パッチとは、モザイク状の生息場所の1単位を意味する概念。周囲と多少異質でその内部の環境はほぼ均質な小空間であり、同時に種が相互作用しあうことが可能な範囲のこと。局所と同じか又はそれよりも小さいスケール。例えば、寄生虫にとっての宿主1個体を言う。

ちなみに、局所地域

局所地域は、群集の空間スケールをさす概念。局所生態学的に短い単位時間、例えば位置世代の間に全種が互いに相互作用しあうことが可能な空間スケールである(Srivastava 1999)。また、地域局所より通常100倍以上大きな空間スケールとして定義され(Krebs 2001)、全種が出会い相互作用しあうためには、数十世代が必要なくらいにおおきいが、種分化や長距離分散による種組成の空間的負均一性が生じるほど巨大ではないもの。
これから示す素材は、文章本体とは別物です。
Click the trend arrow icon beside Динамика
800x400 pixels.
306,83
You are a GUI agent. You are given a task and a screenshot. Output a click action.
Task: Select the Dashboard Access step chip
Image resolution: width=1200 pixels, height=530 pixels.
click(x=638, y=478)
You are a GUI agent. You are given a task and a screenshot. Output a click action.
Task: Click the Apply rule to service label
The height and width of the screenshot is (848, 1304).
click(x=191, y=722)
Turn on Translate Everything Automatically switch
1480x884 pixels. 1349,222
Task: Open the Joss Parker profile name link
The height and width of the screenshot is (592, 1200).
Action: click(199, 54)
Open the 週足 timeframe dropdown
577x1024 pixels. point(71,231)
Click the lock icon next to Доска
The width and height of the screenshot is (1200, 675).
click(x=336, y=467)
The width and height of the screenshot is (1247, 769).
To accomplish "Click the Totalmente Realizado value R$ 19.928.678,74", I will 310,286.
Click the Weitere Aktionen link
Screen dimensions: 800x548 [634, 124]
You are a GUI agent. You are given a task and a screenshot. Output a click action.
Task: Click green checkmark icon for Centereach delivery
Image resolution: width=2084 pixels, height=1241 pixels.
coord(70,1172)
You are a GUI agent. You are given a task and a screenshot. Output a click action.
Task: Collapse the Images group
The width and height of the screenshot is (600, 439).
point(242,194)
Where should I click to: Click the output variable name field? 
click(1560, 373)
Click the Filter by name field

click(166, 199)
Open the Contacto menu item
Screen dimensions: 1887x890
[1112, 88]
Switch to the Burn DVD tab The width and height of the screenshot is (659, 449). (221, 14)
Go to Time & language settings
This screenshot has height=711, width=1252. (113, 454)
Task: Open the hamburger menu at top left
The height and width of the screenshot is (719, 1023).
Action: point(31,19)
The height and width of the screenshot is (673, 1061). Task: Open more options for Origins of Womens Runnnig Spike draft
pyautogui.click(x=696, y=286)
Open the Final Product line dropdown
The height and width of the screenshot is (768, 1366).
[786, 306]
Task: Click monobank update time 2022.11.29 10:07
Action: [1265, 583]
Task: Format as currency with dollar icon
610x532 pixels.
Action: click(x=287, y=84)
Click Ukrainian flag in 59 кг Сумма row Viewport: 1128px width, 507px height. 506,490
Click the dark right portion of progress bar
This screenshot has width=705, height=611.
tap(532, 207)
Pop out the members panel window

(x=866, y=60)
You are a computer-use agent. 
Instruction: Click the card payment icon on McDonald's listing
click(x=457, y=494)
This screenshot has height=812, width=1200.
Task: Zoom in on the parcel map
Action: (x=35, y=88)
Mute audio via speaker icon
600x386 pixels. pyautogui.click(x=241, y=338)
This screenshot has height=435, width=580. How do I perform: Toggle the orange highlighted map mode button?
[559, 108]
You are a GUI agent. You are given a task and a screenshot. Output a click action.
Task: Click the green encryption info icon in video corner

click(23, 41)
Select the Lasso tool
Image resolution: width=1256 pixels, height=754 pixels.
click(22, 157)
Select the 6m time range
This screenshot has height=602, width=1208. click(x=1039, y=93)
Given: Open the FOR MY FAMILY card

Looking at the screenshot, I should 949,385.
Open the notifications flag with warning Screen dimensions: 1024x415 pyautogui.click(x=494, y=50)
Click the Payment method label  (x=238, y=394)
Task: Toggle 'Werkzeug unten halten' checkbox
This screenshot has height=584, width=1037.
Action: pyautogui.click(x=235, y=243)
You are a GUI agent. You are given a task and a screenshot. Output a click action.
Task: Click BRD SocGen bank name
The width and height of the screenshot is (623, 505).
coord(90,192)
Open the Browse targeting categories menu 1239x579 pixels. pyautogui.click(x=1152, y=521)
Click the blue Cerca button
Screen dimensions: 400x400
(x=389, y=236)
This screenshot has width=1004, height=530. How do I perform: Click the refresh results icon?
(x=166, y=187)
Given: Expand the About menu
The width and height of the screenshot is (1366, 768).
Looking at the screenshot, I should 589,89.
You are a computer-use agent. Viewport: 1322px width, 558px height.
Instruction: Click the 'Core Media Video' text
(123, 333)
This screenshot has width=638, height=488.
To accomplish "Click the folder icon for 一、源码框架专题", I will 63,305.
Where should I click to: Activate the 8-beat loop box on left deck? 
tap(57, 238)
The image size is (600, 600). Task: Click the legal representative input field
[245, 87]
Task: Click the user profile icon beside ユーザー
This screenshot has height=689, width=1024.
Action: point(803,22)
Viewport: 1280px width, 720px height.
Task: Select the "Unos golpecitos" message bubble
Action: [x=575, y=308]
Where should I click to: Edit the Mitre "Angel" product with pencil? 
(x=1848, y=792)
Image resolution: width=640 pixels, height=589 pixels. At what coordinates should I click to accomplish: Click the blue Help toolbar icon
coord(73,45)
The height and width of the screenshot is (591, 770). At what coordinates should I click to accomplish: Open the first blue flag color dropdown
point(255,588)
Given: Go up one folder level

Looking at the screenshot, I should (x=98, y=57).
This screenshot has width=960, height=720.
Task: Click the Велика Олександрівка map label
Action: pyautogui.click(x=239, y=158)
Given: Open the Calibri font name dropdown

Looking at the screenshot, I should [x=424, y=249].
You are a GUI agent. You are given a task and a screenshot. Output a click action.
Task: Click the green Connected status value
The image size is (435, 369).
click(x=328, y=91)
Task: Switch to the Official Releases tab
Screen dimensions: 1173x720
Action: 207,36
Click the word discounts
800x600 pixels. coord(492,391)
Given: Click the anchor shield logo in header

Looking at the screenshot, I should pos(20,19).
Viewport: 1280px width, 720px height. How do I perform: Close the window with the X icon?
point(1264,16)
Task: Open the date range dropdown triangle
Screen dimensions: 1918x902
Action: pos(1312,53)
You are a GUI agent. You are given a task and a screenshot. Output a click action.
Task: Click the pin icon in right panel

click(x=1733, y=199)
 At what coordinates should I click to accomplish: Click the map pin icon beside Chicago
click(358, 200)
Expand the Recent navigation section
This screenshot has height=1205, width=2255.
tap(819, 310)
だそうだ。ふむ、対象生物によってずいぶん違いそうな定義だな。しかし、そうなってみると実験によって設定された方形区をパッチと言うにはある程度厳密な調査が必要そうだ。コドラートとパッチを混同してきたけれど、これからはもっと厳密に使い分けるようにしよう。
 そういえば昔、先生からよくこういう回答をもらっていた気がする。もっとましな質問が出来るようになりたいという最初の動機は、こういうところにあったのかもしれない。となると、先生の教育活動の一環だったのだろうか?しかし、研究室中が殆ど修士1年以下という時代には、この手以外の回答をもらっている学生を見たことがなかった。他の大学の先生が丁寧に分かるまで答えてくれたのに非常に感激したことを思うと、単に先生が横着だったのかもしれない。